### Excerpts from a dataset
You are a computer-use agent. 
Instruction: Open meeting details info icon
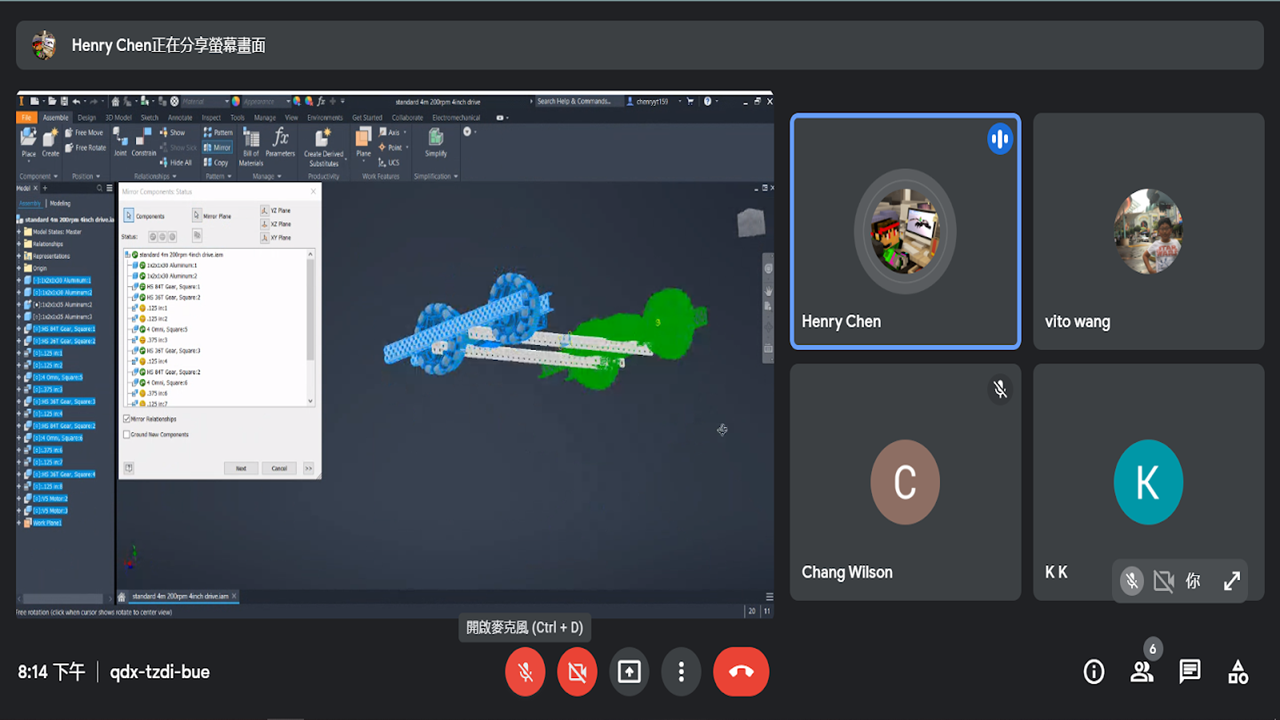(1094, 672)
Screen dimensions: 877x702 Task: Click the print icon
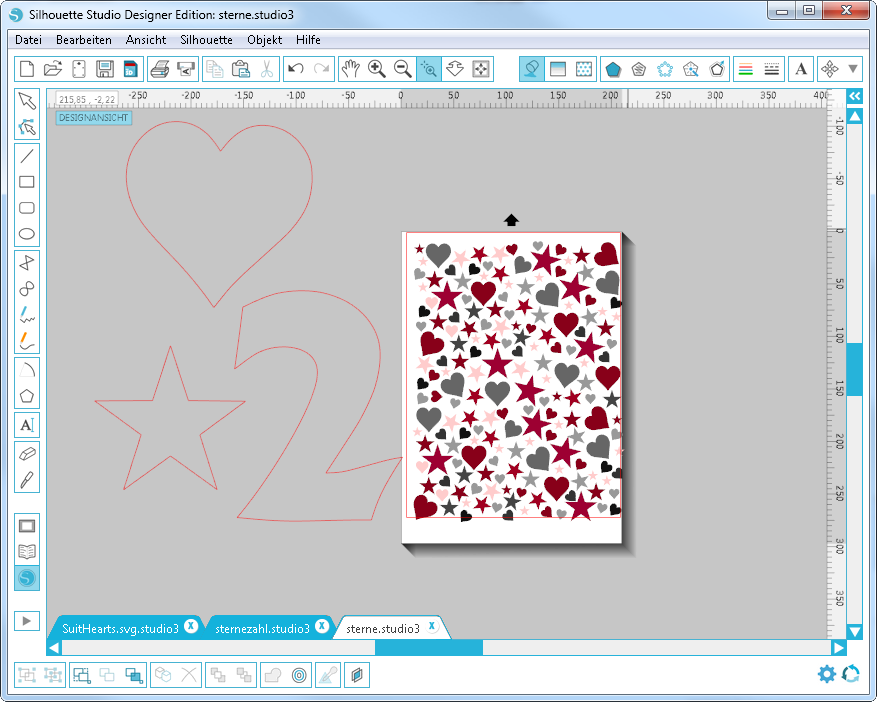pos(159,69)
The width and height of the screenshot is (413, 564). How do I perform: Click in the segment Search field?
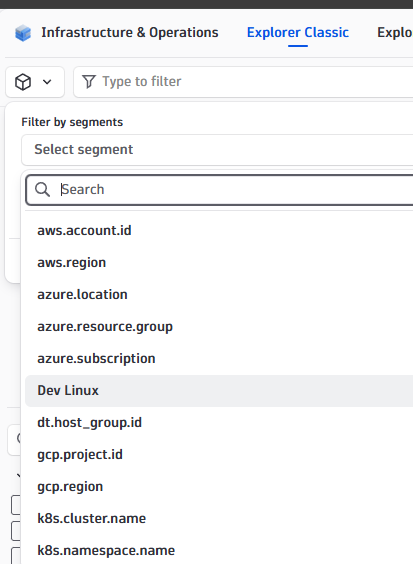220,190
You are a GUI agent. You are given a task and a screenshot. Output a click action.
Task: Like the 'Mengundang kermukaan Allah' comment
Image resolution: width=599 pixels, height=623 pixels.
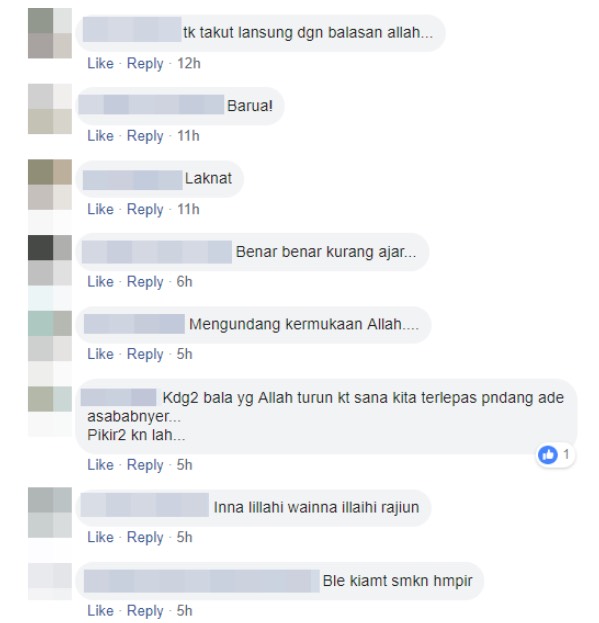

### ASSIGNED TASK
Return a verbatim transcription of the data, omitting all images.

### ANSWER FOR THIS EXERCISE
You are a computer-use agent. 
Instruction: Open meeting details info icon
(1094, 672)
Screen dimensions: 877x702 Task: Click the print icon
pos(159,69)
The width and height of the screenshot is (413, 564). How do I perform: Click in the segment Search field?
220,190
You are a GUI agent. You are given a task and a screenshot. Output a click action.
Task: Like the 'Mengundang kermukaan Allah' comment
Image resolution: width=599 pixels, height=623 pixels.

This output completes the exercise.